Greece: The End Game Approaches

June 16, 2011 By Malcolm Blair-Robinson

From the very beginning the chances of Greece getting through without a default of some kind were very slim. They are now very slim indeed. The reason is not so much financial; the figures were a calamity at the start. It is political. The simple truth is that populations will put up with just so much, but when the sacrifices, cuts and social deprivations reach a certain point, consensus crashes, strikes and protests abound, political cohesion is replaced by opportunism, government authority weakens and nobody knows what is coming next.
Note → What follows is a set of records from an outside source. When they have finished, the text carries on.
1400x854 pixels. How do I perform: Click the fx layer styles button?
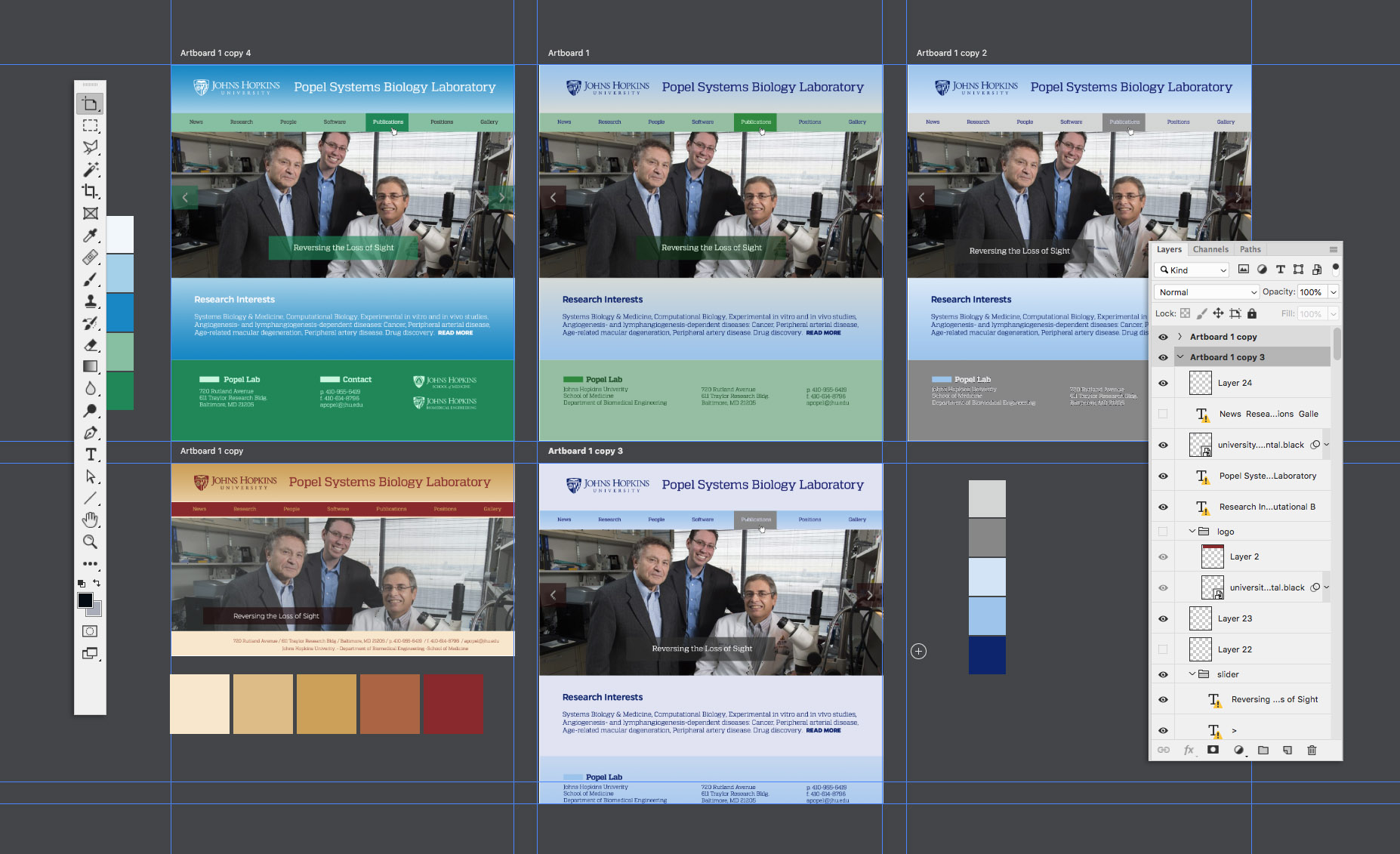[x=1189, y=750]
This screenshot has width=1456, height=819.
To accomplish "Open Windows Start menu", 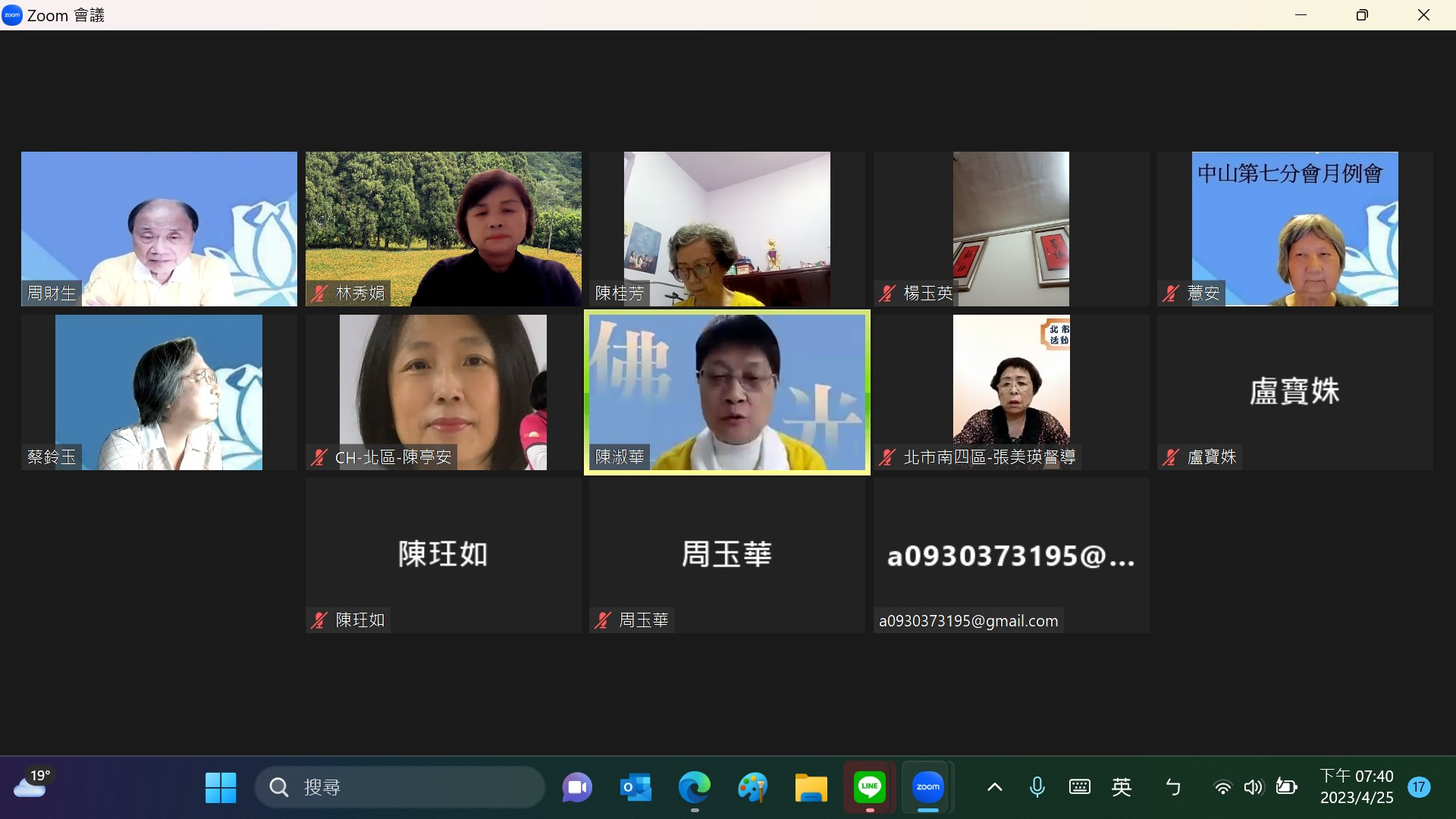I will [221, 787].

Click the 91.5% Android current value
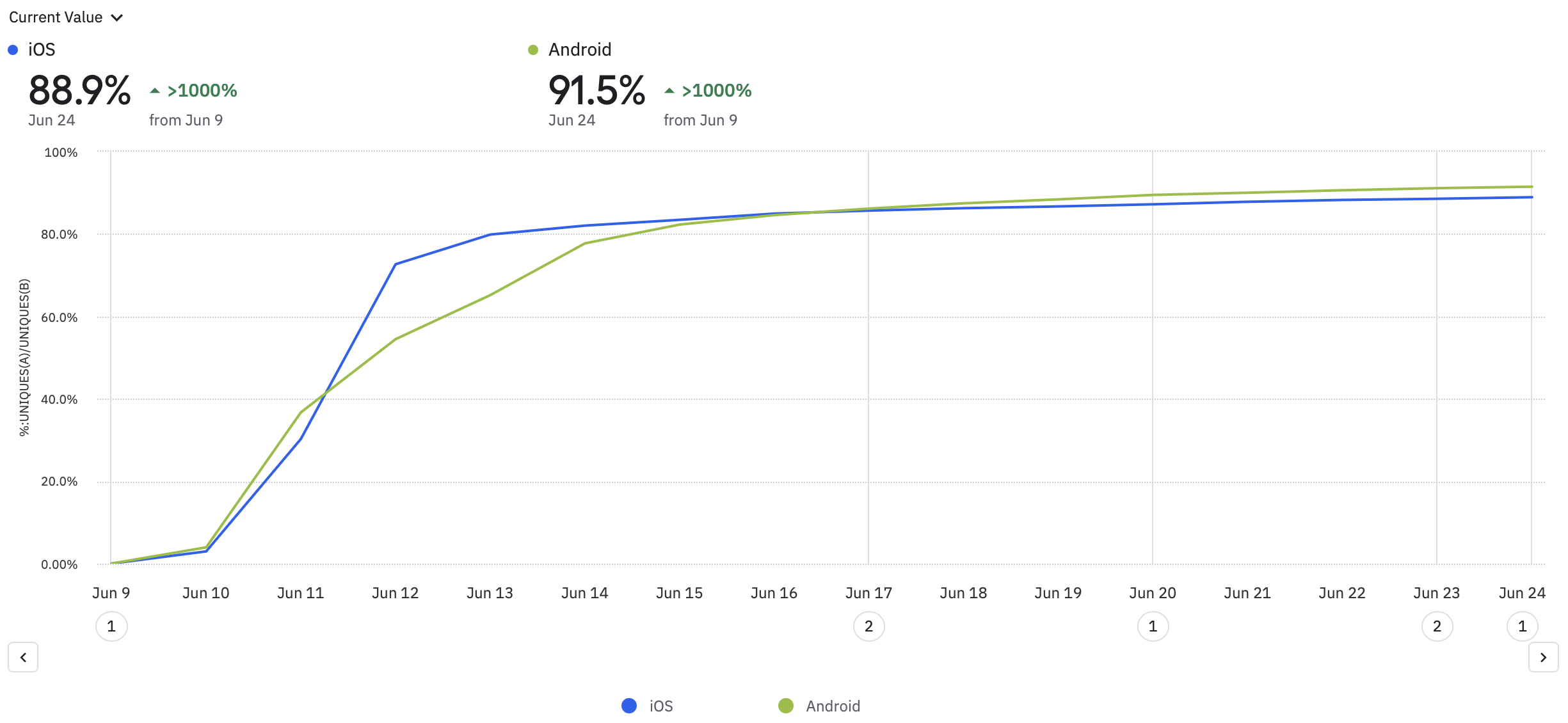pyautogui.click(x=596, y=90)
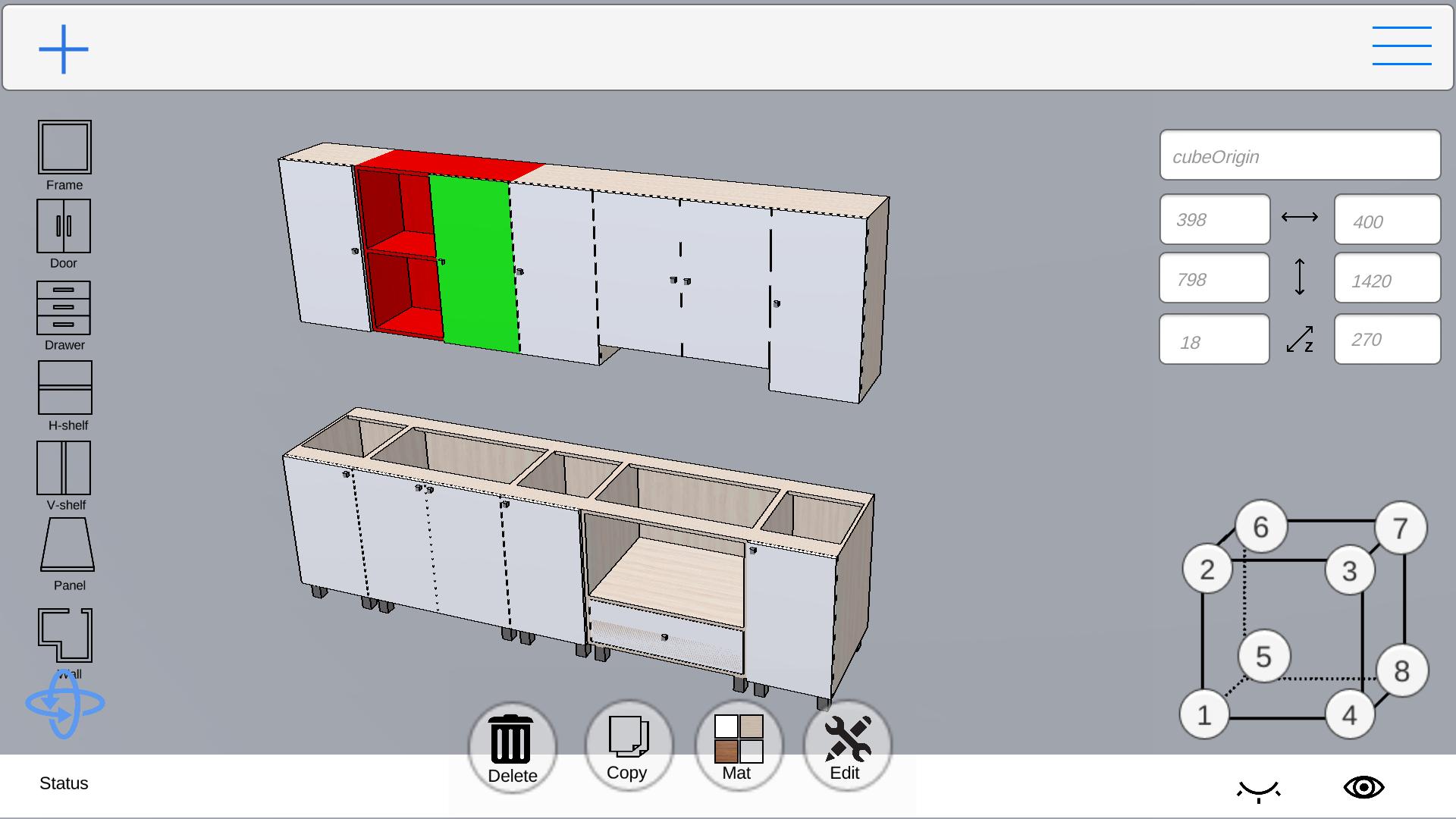Image resolution: width=1456 pixels, height=819 pixels.
Task: Select the Wall tool
Action: [64, 635]
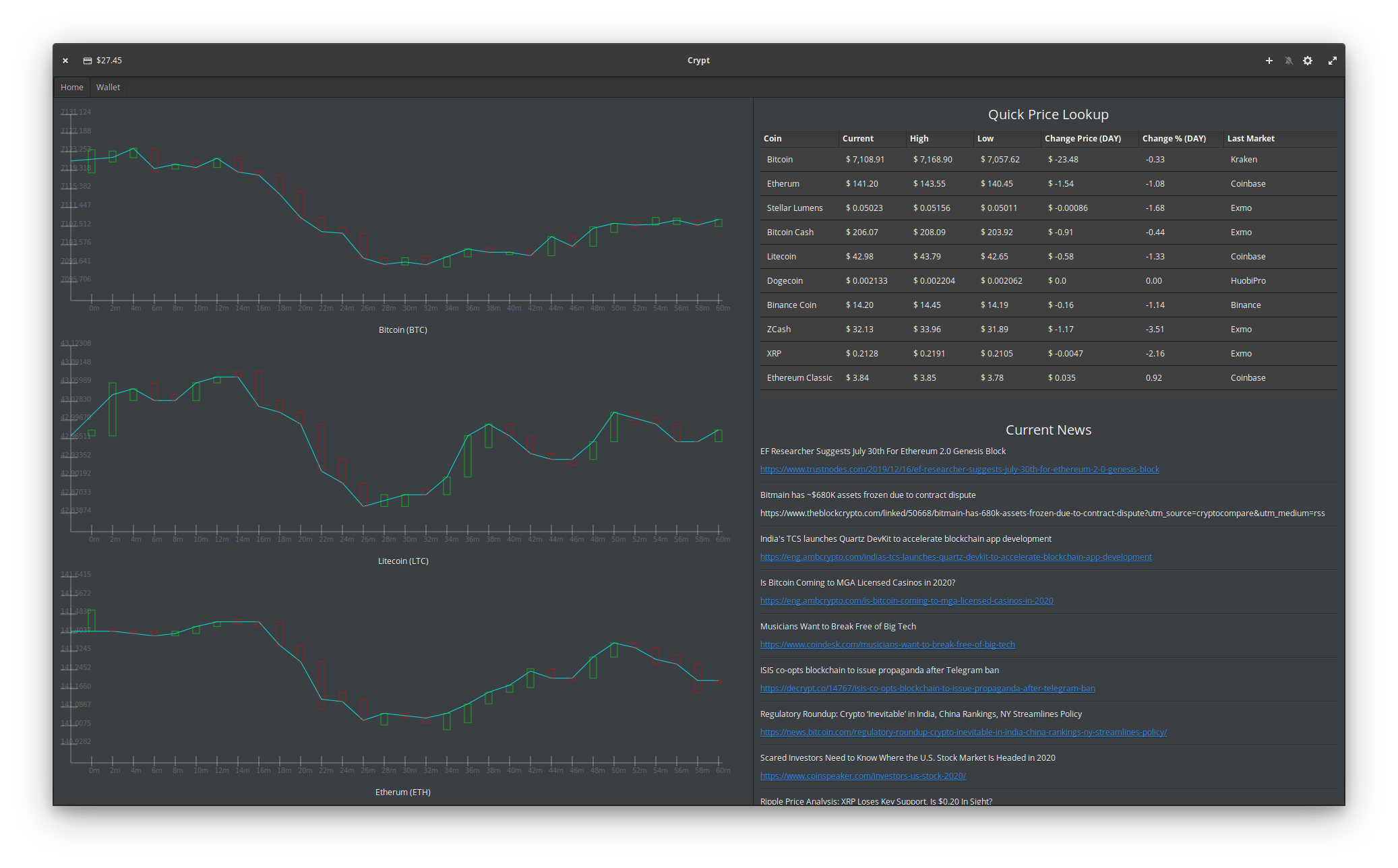Follow the coindesk musicians big tech link
Screen dimensions: 1398x868
coord(887,645)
Greece is in this situation because it is the Euro. The Euro is in this situation because it has no central government, only a Central Bank. The Bank’s policy is now at odds with its largest economy, Germany. All around Europe and within Greece itself, there are competing priorities and arguments about what do do. If some loan is cobbled together to stop a quick default, nobody, literally nobody, thinks that will stop a default later. The worry is contageon. Will the chaos spread? The advent of the universal, multinational bank greatly increases the risk.

How this will end is not yet clear. A storm is brewing and it is time to prepare. Osborne has done well thus far, though by shuffling around with a commission which has come up with banking reforms much on the lines all but the bankers themselves have been proposing since the crash ( including this blog and 2010 A Blueprint For Change), he may have wasted valuable time to secure our vulnerable U.K. banks. Let us hope his decision now to do so, will not be too late.